What are limitations?

An artistic looking rubix cube, illustrating complex ideas.

Limitations are frequently discussed in the context of academic research. Limitations are a broad range of things that could influence the quality of the study's data and final conclusion.

Examples of limitations are:

  • Missing data
  • Factors the researchers didn't consider
  • Not enough people in the study to conduct accurate statistical calculations

Lack of diversity can also be a limitation, especially if the study seeks to generalize information to the broader public. The smaller study group needs to mirror the demographics and dynamics of the larger group it seeks to generically represent.

The Issue with Limitations

Limitations can make or break the quality of evidence from a study.

Sometimes it’s what isn’t considered that is most important.

For example, if a study shows that a diet leads to weight loss but does not collect any information about exercise or weight loss medication, that's a problem. In this example study:

  • Some people follow a diet only
  • Some people follow a diet, but also exercise
  • Some people follow a diet, but also take prescription weight loss medication
  • Some people follow a diet, exercise, and take medication

But we don't know how many or who did what. We only know that everyone followed the diet. The rest is a big question mark.

The final results of the study report that following X diet leads to weight loss in 85% of the group. While that sounds great, it's meaningless. Because we don't know what percent of the group followed the diet alone. It could have been the 15% that lost no weight at all. Potentially, the diet led to weight gain, but weight loss medication helped to stabilize that, and exercise led to weight loss.

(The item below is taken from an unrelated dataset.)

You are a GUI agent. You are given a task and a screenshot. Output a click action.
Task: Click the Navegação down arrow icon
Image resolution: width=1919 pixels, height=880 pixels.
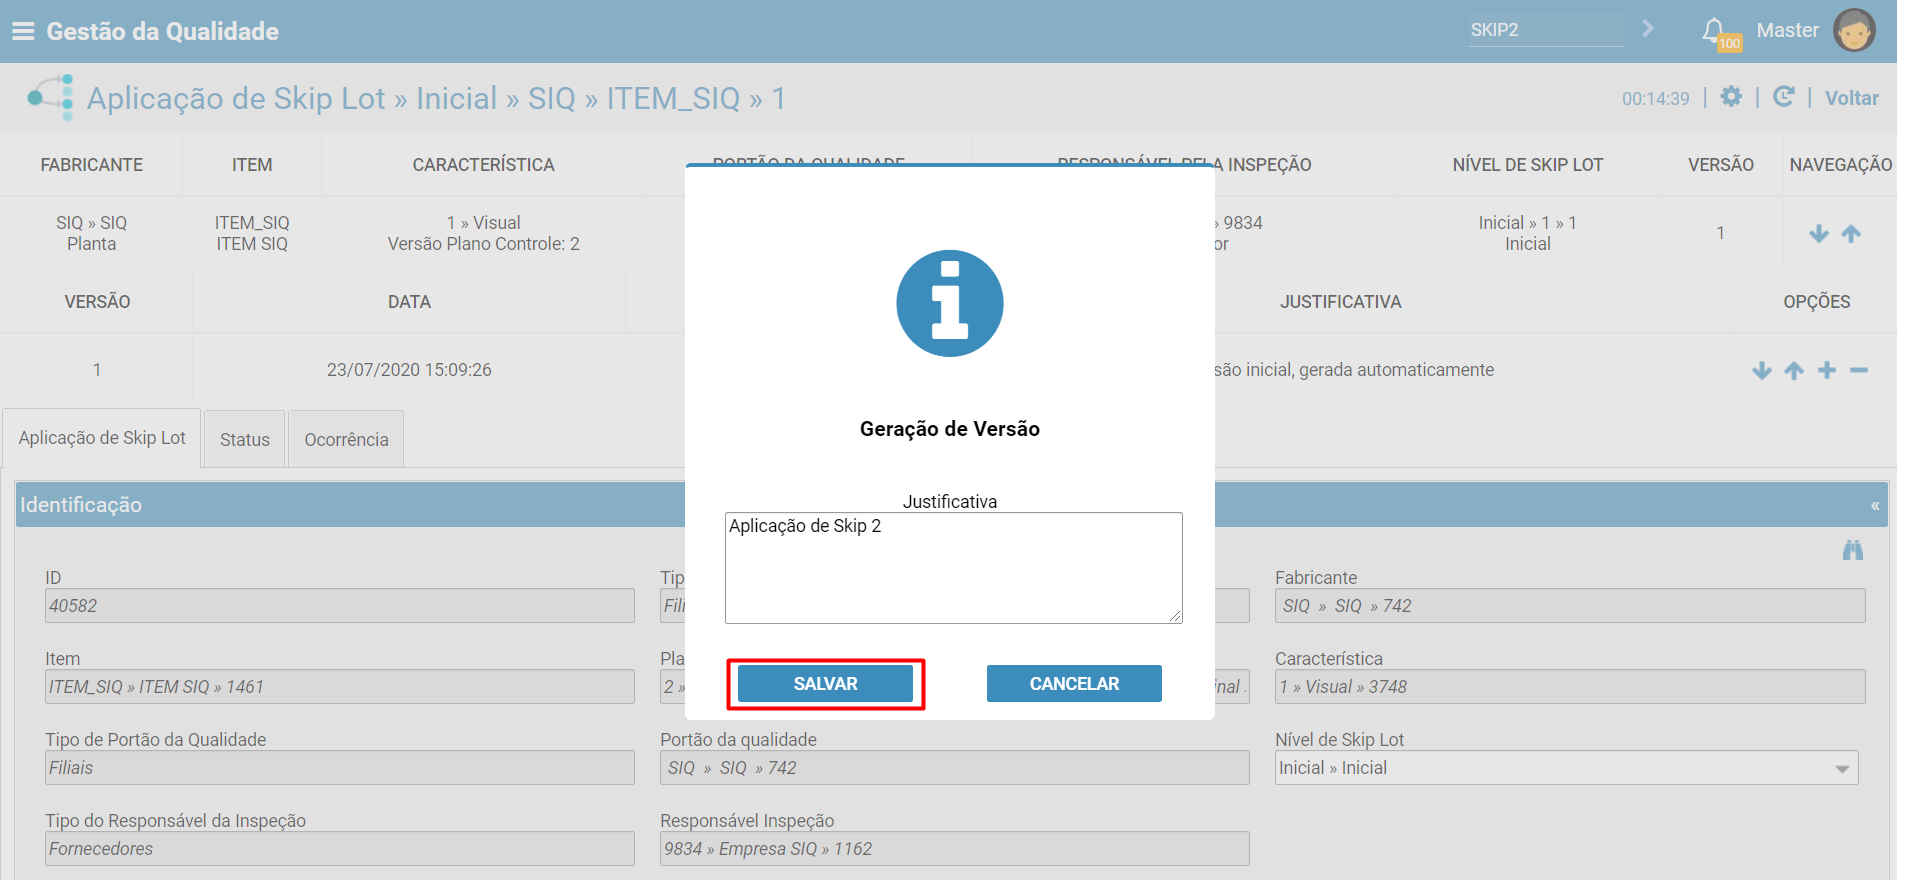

If your head is spinning, you're not alone. Nutrition, fitness, and wellness research is complex because humans aren't simple equations. But researchers know this, and to get answers, they have to design studies to ask the right questions, collect the right information, and recognize the factors that they're not directly studying, but that could have an indirect influence. If they don't identify confounding factors—all the elements that could theoretically cause the effect they're looking for—then they can't answer their research question with confidence.

This is why "checking the research" is never as simple as a quick internet search to see if a study said this or that. It's mostly about reading beyond the summary abstract and looking for what's missing, what wasn't considered, how many people quit before the study was over, and beyond.